Stefan Esselborn (université technique de Munich), Experts for Africa. The International African Institute and the Global History of African Studies, 1926 to 1980
Conférence en langue anglaise
Résumé (en anglais):
In 1926, a motley group of scholars, missionaries and colonial administrators with an interest in African languages, cultures and societies met in London to found the International Institute for African Languages and Cultures (IIALC), later also known as the International African Institute (IAI). Rooted in the colonial reform movement of the 1920s and its quest for a culturally »adapted« colonial development of Africa, the new Institute soon grew into a central hub for Africanist research. By connecting scholars from different nations and disciplines, distributing funds and setting research agendas, the IAI played a pivotal role in the emergence, professionalization and institutionalization of African Studies as a specialized field of knowledge.
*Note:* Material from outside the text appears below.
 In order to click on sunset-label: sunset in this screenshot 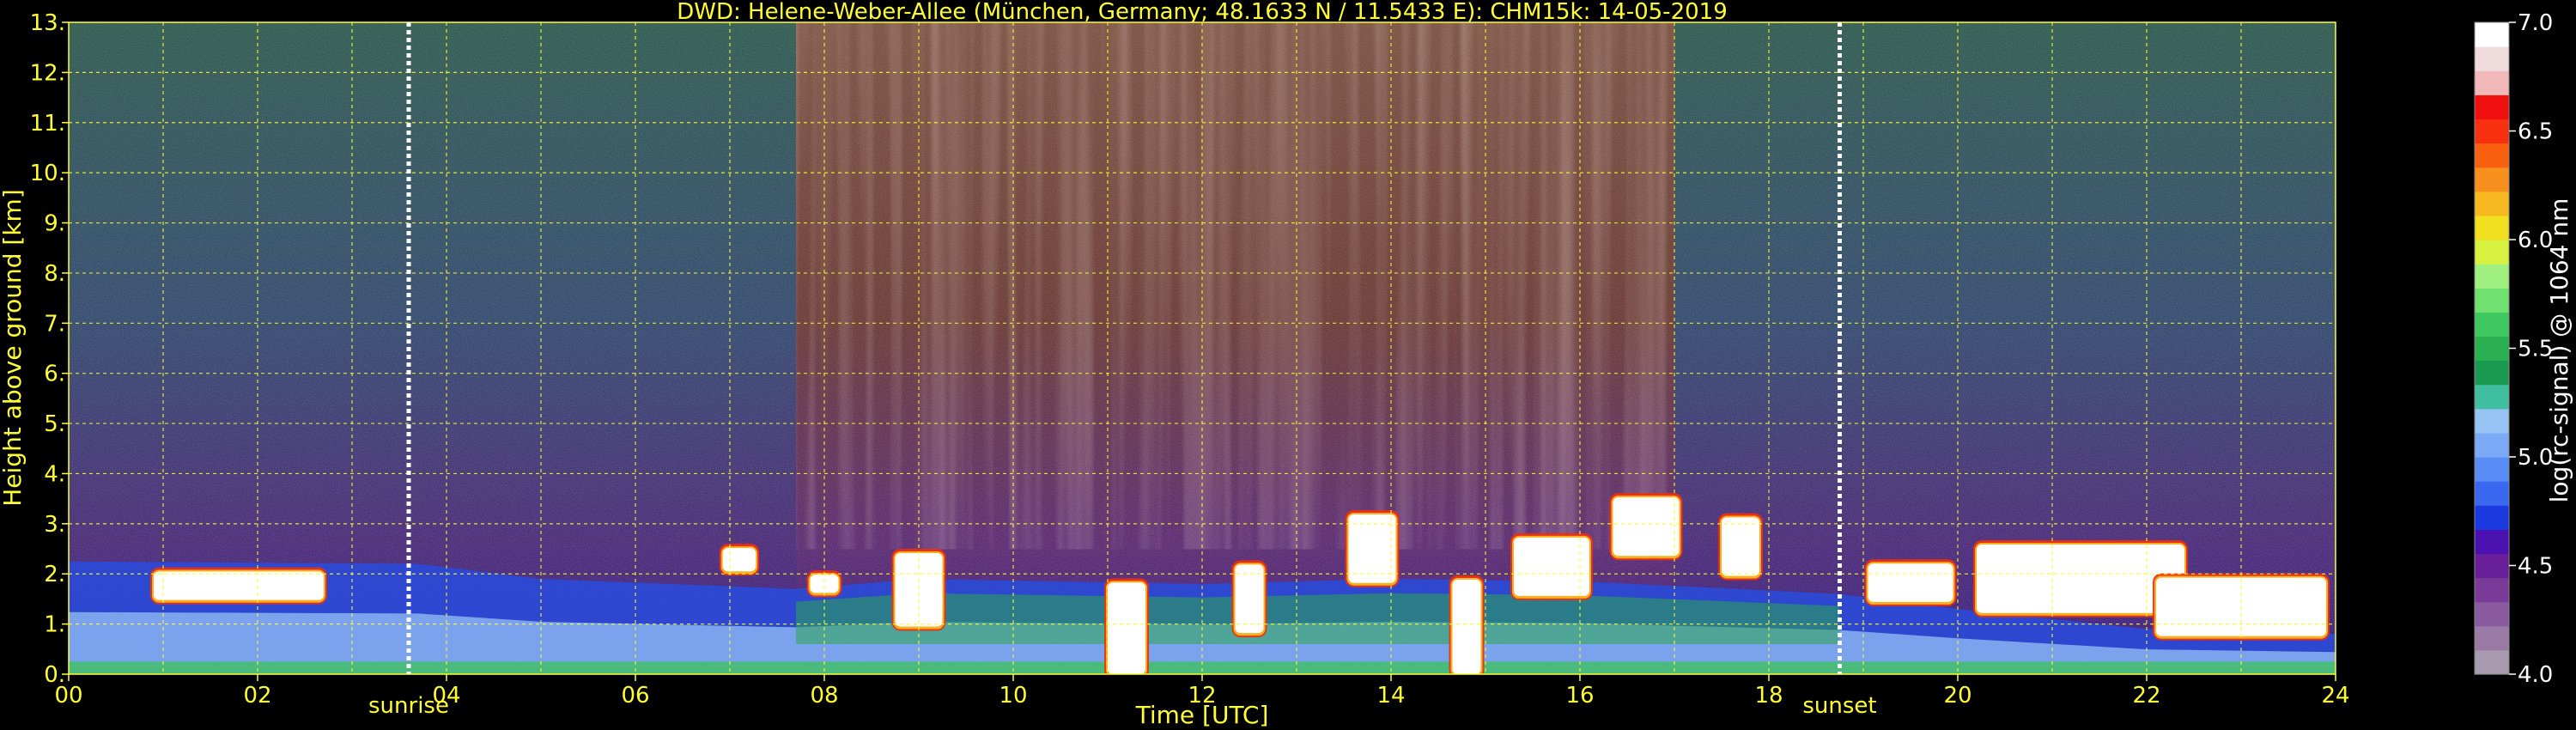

The Institute’s history serves to illustrate the field’s changing topography and disciplinary composition, its entanglements with colonialism, the vital role played by transnational actors such as missionary societies or American philanthropic foundations, as well as the often-complicated relationship between Africanists and Africans.
La conférence est organisée en lien avec une rencontre d’un groupe de travail franco-allemand sur l’histoire du International Institute for African Languages and Cultures (IIALC) (direction: Anne Kwaschik (université de Constance) et Céline Trautmann-Waller (université Sorbonne Nouvelle)).